Она отстала от них приблизительно на полминуты, но, войдя в вестибюль, сразу поняла, что отставание было неоправданно большим — дежуривший сегодня охранник по кличке Гриня отдыхал в углу под зеркалом. Лицо у него было залито кровью, красные помазни остались и на зеркале, и Катя решила, что свою травму, какой бы она там ни была, Гриня получил именно при столкновении с зеркалом, причем на довольно большой скорости. Парочке явно было море по колено: они шли напролом, и Катя со всех ног бросилась на доносившиеся из коридора голоса, на ходу вытаскивая пистолет и гадая, отчего эти уроды так шумят. Казалось бы, на их месте стоило соблюдать хотя бы видимость осторожности.
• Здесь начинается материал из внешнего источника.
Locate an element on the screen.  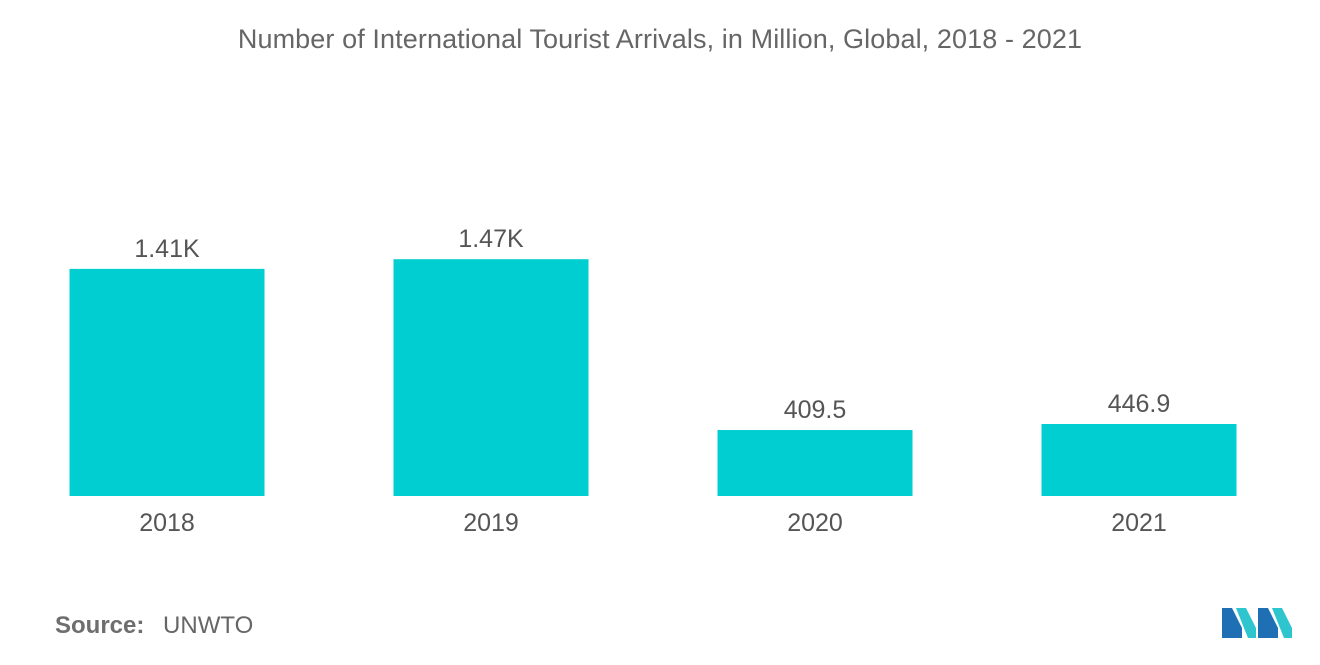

Катя бомбой влетела в коридор, в конце которого располагался кабинет Щукина. За кабинетом коридор поворачивал под прямым углом, и там, за углом, была Гошина каморка, в которой Катя так любила иногда посидеть, поболтать ни о чем с веселым Колобком. Она застала Бэдю и его приятеля в коридоре — Бэдя упал, запутавшись в собственных ногах, и теперь приятель устанавливал его вертикально, в чем ему, похоже, сильно мешал зажатый в правой руке большой тускло-черный пистолет.
— Ох, мать твою, — тихо прошептала Катя. — Стоять! — крикнула она, вскидывая пистолет.
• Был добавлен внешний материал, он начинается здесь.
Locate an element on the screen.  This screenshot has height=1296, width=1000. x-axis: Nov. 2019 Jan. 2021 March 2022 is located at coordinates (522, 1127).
Длинный приятель Бэди оказался человеком с тонкой душевной организацией, не переносившим резких выкриков. В ответ на Катино вполне невинное предложение стоять на месте он трижды быстро нажал на курок своего смертоубойного ТТ. Одна из трех пуль продырявила Кате левый бок, заставив ее скорчиться и упасть на колени.
— Ага! — закричал только теперь заметивший ее Бэдя. — Получила, с-сучара?!
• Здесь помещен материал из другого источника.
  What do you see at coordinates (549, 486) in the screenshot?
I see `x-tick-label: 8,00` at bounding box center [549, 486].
Кате было очень больно, а Бэдины несправедливые слова вдобавок сильно ее обидели, и поэтому она, повинуясь внезапному импульсу, передвинула ствол своего пистолета на полсантиметра влево и спустила курок. Бэдя выронил свой пистолет — оказывается, он тоже был вооружен — и грохнулся на пол, издавая невнятные приглушенные вопли и хватаясь за раздробленную нижнюю челюсть. Катя поняла, насколько ей плохо, только когда мизерная отдача пистолета опрокинула ее на раненый бок. Она упала, невольно застонав, и следующая пуля Мутного Папы прошла над ее головой вместо того, чтобы пройти сквозь нее. Чувствуя, что вот-вот потеряет сознание, Катя поспешно разрядила обойму по высокой сутулой фигуре, видевшейся ей как бы сквозь мокрое стекло. Очертания фигуры колебались и плыли, но Катя была уверена, что попала как минимум трижды, потому что человек трижды резко дернулся и вдруг начал складываться, как плотницкий раскладной метр — в коленях, в поясе, в шее, и так, в сложенном виде, мягко повалился на бок, коротко перебрал ногами и затих.
— Засранец, — сказала ему Катя, уплывая в темноту по раскисшему от осенних дождей проселку, освещенному косыми лучами заходящего солнца. Рядом с ней кто-то дымил вонючей самокруткой, кто-то умирал и не должен был умереть на заднем сиденье, и вокруг кто-то топал и орал, требуя брать осторожнее и пошевеливать задницами, и ее куда-то несли, казалось, целую вечность, а она все давила и давила на педаль газа, отчаянно вертя непослушный, непривычно большой руль, а потом ее положили, перестав наконец трясти и кантовать, и в мире стало темно и тихо.
К этому моменту Мутный Папа уже завершил свои поиски — одна Катина пуля пробила ему легкое, другая продырявила кишечник, а третья в клочья разорвала печень. А продолжающего вопить, как недорезанная свинья, Бэдю дорезали, полоснув по горлу остро отточенным ножом. Сделали это аккуратно, засунув Бэдину голову в унитаз, чтобы не пачкать кровью пол — Голова не любил грязные полы, а от вида крови его мутило. Ночью оба тела тайно погрузили в серебристый «Лендоровер-дискавери» с номерными знаками, выданными ГАИ города Гвоздилино, который двумя часами позже сгорел дотла на тридцать втором километре Минского шоссе.